Amsterdam set for freight and logistics boom

08/02/2012

Amsterdam is set to become a hub for freight and logistics. Often seen as second best to Rotterdam in the Netherlands and the ‘nearly man’ of European Freight in terms of the versatility of its freight and logistics movements, Amsterdam boasts extensive facilities and the combined attributes of Amsterdam Schiphol airport’s position as third largest cargo shifter and Amsterdam port’s fourth placed ranking as well as the speed of growth and increasing breadth of containerized and bulk goods throughput leave it right at the front of the Continent’s multimodal transhipment hubs.

The Port of Amsterdam is unique in that it aims to achieve sustainable growth whilst leaving the environment unaffected by its activities. Despite the difficulties involved with targeting this goal, the port authorities always emphasise its importance and give it an ‘essential’ status.

Currently, the port of Amsterdam is targeting the energy market and is ready to start unloading, storing and transhipping biomass. This sustainable energy feedstock is shipped onboard seagoing vessels arriving from countries such as Canada, the US and Brazil.

The targeting of the energy market is set to lead to a boom at the Port of Amsterdam. The Ministry of Economic Affairs, Agriculture and Innovation planning to insist on the use of biomass co-firing in coal-fired power stations, as has been laid down in the 2011 Energy Report the market for the product is set to trigger the boom. By 2020 the Port of Amsterdam is expecting transhipment of approximately six million tonnes for the Northwest European market with biomass transhipment by market leaders such as IGMA, OBA and Maja Stuwadoors.

As recently as last week a delegation from the American Port Erie in Pennsylvania visited Amsterdam looking for a way to import biomass product, primarily wood pellets, into mainland Europe.

In addition to the boom set for the Port of Amsterdam, Amsterdam Airport Schiphol has announced growth of 0.8% in cargo handled for 2011 against the previous year’s results. The results were recorded in the year to December. Monthly totals were largely equal throughout the year, however, where the results for 2011 bettered those from 2010 was in the month of April where 20,000 tonnes more freight was processed in 2011. This was because of the closure of European airspace in April 2010 due to the presence of volcanic ash.

Notable highlights from the year’s results were North American imports which were up 13.3% at 136,065 tonnes, exports to Central and South America which were up 9.4% at 83.941 tonnes and exports to the Middle East which were up 15.2% at 108,770 tonnes.

Results for imports and exports in Europe were also positive, however, they were warped by the re-categorisation of Air Bridge as a European carrier midyear.

Enno Osinga, Amsterdam Schiphol Airport’s Cargo Senior VP said,

“2011 began promisingly, but very soon revealed itself as a challenging year for the industry. We take some comfort from the fact that we have still managed to show growth over 2010, and that ours was the only positive result among Europe’s top 3 cargo gateways.”
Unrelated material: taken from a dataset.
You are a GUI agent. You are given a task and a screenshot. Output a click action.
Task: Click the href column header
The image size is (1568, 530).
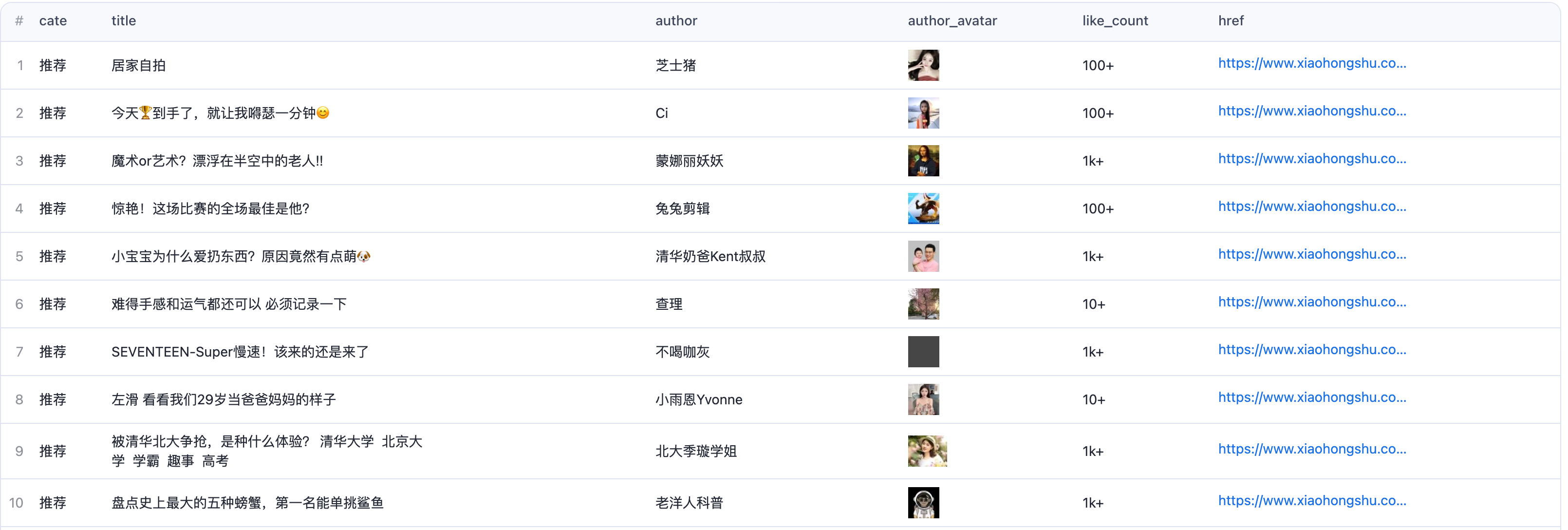pyautogui.click(x=1230, y=21)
“It is also good to see that the gap between imports and exports is gradually closing, which is good news for our carriers and our forwarding community. But it’s clear that inbound traffic from the Far East is soft, and likely to remain so for a while. As the Far East is our largest market and accounts for some 40% of our total tonnages, even modest falls in its traffic are difficult to offset with growth in other markets.”